If this is a recipe for rising house prices, then I'm missing something.







I am going to disagree with you about the 10 to 15% overvaluation of housing prices over the long trend as being SUFFICIENT to foster a revival.
Suppose housing prices did fall to trend line 10 to 15% lower than present.
In order to preserve the trend line, housing prices have to spend a fair amount of time LOWER than trend.
Therefore, there must be an undershoot of the trend-line that is of a severity and duration to preserve the trend line.
A reasonable guess is that point would be 10 to 15% below trend for, say, 5 years, with the trough or bottom spike well below that.
Politicians and policy makers can have it two ways ---- a severe contraction that drops prices more, but for a lesser period of time, or a milder contraction that results in stagnation for a much longer period.
In the USA, I believe that the latter will happen --- at least one, perhaps 2 decades of stagnation in housing prices even as inflation skyrocket.
Meanwhile --- the housing stock will suffer from one major change that have always been the killer of prices and value of existing homes: obsolescence.
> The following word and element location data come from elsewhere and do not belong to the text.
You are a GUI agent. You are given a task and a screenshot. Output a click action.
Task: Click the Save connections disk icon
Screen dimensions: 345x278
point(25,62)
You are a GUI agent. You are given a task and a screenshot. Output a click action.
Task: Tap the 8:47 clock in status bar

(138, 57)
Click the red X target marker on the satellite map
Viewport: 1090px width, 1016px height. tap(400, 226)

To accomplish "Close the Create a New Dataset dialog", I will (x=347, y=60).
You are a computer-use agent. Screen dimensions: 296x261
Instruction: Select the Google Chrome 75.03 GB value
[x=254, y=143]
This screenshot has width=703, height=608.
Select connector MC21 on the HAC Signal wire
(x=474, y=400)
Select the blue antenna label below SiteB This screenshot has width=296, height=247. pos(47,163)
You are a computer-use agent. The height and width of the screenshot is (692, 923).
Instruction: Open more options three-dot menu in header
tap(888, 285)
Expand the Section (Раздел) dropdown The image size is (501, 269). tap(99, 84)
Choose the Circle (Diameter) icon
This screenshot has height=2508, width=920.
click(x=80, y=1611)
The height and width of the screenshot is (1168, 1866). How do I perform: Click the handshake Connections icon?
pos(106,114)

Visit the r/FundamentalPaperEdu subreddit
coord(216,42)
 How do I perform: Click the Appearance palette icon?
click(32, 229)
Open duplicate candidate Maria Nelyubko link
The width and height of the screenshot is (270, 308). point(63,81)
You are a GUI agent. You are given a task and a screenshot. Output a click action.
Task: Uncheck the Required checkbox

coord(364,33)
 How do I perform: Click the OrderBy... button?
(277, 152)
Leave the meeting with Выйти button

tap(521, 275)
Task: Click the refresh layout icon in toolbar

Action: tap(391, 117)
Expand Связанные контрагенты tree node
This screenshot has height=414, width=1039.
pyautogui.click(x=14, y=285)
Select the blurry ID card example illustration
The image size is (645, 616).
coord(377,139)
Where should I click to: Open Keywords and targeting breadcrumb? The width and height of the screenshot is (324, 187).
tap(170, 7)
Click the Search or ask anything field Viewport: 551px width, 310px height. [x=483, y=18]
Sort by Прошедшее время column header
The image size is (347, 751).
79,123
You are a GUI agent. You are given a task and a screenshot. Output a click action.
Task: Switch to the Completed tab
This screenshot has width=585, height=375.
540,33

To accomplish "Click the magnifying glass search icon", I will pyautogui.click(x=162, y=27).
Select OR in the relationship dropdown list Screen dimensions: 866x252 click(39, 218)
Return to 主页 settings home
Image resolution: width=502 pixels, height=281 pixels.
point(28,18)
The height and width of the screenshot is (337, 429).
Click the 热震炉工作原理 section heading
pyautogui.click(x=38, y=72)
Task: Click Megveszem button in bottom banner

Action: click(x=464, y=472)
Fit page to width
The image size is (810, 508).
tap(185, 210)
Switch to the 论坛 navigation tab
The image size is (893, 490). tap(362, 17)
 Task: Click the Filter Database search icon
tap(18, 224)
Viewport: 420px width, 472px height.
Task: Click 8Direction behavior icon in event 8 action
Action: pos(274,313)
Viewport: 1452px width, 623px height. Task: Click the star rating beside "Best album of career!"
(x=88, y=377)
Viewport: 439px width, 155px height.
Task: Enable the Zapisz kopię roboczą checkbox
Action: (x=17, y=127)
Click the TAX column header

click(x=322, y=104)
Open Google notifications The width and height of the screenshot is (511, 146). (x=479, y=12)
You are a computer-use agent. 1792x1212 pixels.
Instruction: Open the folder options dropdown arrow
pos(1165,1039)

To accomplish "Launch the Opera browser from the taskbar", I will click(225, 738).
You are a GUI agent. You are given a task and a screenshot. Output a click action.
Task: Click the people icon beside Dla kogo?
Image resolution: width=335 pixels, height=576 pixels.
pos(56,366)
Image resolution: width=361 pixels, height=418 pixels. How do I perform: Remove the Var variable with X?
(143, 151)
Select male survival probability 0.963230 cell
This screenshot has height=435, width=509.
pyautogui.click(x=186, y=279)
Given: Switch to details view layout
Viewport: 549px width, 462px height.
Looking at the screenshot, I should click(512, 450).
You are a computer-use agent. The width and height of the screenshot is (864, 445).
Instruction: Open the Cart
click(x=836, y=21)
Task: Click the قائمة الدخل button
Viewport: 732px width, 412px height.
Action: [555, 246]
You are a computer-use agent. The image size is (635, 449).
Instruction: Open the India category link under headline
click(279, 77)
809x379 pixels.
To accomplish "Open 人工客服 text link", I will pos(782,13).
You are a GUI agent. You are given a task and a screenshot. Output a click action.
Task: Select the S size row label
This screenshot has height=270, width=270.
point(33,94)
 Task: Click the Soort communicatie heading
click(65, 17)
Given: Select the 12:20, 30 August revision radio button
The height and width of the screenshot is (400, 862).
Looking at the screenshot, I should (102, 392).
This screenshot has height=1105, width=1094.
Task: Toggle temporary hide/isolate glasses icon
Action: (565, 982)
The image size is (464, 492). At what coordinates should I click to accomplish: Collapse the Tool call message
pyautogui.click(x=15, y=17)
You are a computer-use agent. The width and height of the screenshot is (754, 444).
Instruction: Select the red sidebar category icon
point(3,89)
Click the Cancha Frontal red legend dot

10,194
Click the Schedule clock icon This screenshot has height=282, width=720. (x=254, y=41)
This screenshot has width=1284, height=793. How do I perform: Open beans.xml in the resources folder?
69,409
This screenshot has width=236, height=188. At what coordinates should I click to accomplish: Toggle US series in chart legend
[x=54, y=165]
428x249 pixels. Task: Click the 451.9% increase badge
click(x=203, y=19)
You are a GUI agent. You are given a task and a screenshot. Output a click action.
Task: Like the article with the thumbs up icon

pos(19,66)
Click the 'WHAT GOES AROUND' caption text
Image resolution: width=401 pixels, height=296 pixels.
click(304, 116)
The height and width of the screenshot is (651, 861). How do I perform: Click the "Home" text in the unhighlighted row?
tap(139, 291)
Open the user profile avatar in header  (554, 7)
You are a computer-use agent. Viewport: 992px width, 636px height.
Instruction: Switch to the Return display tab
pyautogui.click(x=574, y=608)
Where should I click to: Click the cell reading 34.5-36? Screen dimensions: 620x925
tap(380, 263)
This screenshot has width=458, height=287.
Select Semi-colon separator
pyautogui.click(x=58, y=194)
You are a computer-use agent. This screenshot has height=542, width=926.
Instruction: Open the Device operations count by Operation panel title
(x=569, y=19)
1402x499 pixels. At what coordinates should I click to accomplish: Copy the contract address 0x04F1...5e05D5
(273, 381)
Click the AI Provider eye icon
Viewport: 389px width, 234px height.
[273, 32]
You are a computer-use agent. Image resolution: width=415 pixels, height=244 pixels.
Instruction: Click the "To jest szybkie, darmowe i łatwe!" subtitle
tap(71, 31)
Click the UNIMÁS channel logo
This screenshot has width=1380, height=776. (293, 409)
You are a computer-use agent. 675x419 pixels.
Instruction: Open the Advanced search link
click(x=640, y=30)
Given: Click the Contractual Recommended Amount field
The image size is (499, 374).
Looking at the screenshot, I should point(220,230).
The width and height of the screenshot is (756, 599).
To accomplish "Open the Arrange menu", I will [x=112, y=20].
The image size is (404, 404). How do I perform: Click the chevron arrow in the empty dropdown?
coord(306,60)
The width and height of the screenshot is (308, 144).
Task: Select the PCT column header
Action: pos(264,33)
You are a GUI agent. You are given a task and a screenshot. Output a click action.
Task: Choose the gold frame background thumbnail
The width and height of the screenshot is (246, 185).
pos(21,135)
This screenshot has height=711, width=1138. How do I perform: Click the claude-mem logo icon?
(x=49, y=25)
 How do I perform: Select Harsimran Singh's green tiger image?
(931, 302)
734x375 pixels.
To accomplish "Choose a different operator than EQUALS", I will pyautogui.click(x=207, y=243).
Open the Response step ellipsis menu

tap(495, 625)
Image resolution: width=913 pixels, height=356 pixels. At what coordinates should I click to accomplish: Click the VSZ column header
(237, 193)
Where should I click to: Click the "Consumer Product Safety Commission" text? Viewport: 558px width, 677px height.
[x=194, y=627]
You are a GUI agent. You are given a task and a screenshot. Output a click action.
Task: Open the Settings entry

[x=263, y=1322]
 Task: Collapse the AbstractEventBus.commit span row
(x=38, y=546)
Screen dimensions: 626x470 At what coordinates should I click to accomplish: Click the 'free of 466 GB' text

The existing housing stock will be too big, in the wrong place, cost too much to maintain, or otherwise, for whatever reason, not suitable.
With that, housing becomes a real quagmire.
Posted by: LTG21C | August 08, 2009 at 09:25 AM
Common sense tells you that McMansion sales are dead and gone. Although Americans have a hard time learning lessons, sometimes lessons are force-fed. I also think 1200 square foot 60's and 70's houses in certain places that sell for $300,000 now, are also obsolete. That was unrealistic to begin with. I sense a leaving of the high cost areas for the lower unemployment rates of the south and southeast. I see new 1400 - 1600 square foot houses for under $125,000. I see existing 60's and 70's ranch styles going for under $100,000. I see lots of renters. Renting is the new vogue for the American family stressed out on finances, and having uncertain job security.